Our linear way of thinking about time is also inconsistent with another
series of recent experiments. In 2002, scientists showed that particles
of light "photons" knew - in advance - what their distant twins would do
in the future. They tested the communication between pairs of photons.
They let one photon finish its journey - it had to decide whether to be
either a wave or a particle. Researchers stretched the distance the
other photon took to reach its own detector. However, they could add a
scrambler to prevent it from collapsing into a particle. Somehow, the
first particle knew what the researcher was going to do before it
happened - and across distances instantaneously as if there were no
space or time between them. They decide not to become particles before
their twin even encounters the scrambler. It doesn't matter how we set
up the experiment. Our mind and its knowledge is the only thing that
determines how they behave. Experiments consistently confirm these
observer-dependent effects.
Bizarre? Consider another experiment that was recently published in the prestigious scientific journal
Science (Jacques
et al,
315, 966, 2007). Scientists in France shot photons into an apparatus,
and showed that what they did could retroactively change something that
had already happened in the past. As the photons passed a fork in the
apparatus, they had to decide whether to behave like particles or waves
when they hit a beam splitter. Later on - well after the photons passed
the fork - the experimenter could randomly switch a second beam splitter
on and off. It turns out that what the observer decided at that point,
determined what the particle actually did at the fork in the past. At
that moment, the experimenter chose his past.
Of course, we live in the same world. But critics claim this behavior is
limited to the microscopic world. But this 'two-world' view (that is,
one set of physical laws for small objects, and another for the rest of
the universe including us) has no basis in reason and is being
challenged in laboratories around the world. A couple years ago,
researchers published a paper in
Nature (Jost
et al,
459, 683, 2009) showing that quantum behavior extends into the everyday
realm.
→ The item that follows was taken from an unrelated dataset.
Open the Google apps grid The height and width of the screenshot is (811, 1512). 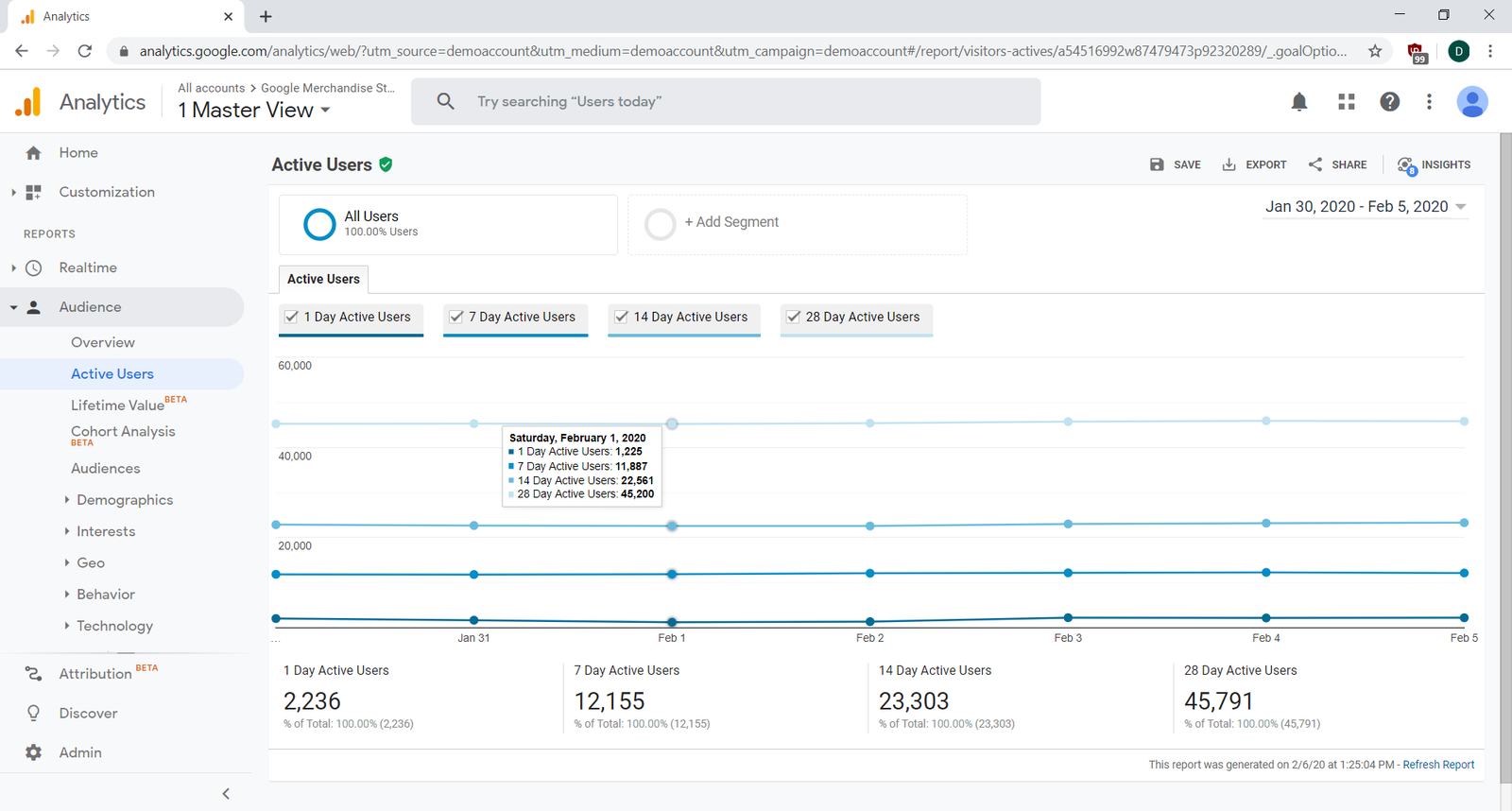pyautogui.click(x=1347, y=102)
Pairs of vibrating ions were coaxed to entangle so their physical
properties remained bound together when separated by large distances
("spooky action at a distance," as Einstein put it). Other experiments
with huge molecules called 'Buckyballs' also show that quantum reality
extends beyond the microscopic world. And in 2005, KHC03 crystals
exhibited entanglement ridges one-half inch high, quantum behavior
nudging into the ordinary world of human-scale objects.
We generally reject the multiple universes of
Star Trek as
fiction, but it turns out there is more than a morsel of scientific
truth to this popular genre. One well-known aspect of quantum physics is
that observations can't be predicted absolutely. Instead, there is a
range of possible observations each with a different probability. One
mainstream explanation, the "many-worlds" interpretation, states that
each of these possible observations corresponds to a different universe
(the 'multiverse'). There are an infinite number of universes and
everything that could possibly happen occurs in some universe. Death
does not exist in any real sense in these scenarios. All possible
universes exist simultaneously, regardless of what happens in any of
them.
Life is an adventure that transcends our ordinary linear way of
thinking. When we die, we do so not in the random billiard-ball-matrix
but in the inescapable-life-matrix. Life has a non-linear dimensionality
- it's like a perennial flower that returns to bloom in the multiverse.
"The influences of the senses," said Ralph Waldo Emerson "has in most
men overpowered the mind to the degree that the walls of space and time
have come to look solid, real and insurmountable; and to speak with
levity of these limits in the world is the sign of insanity."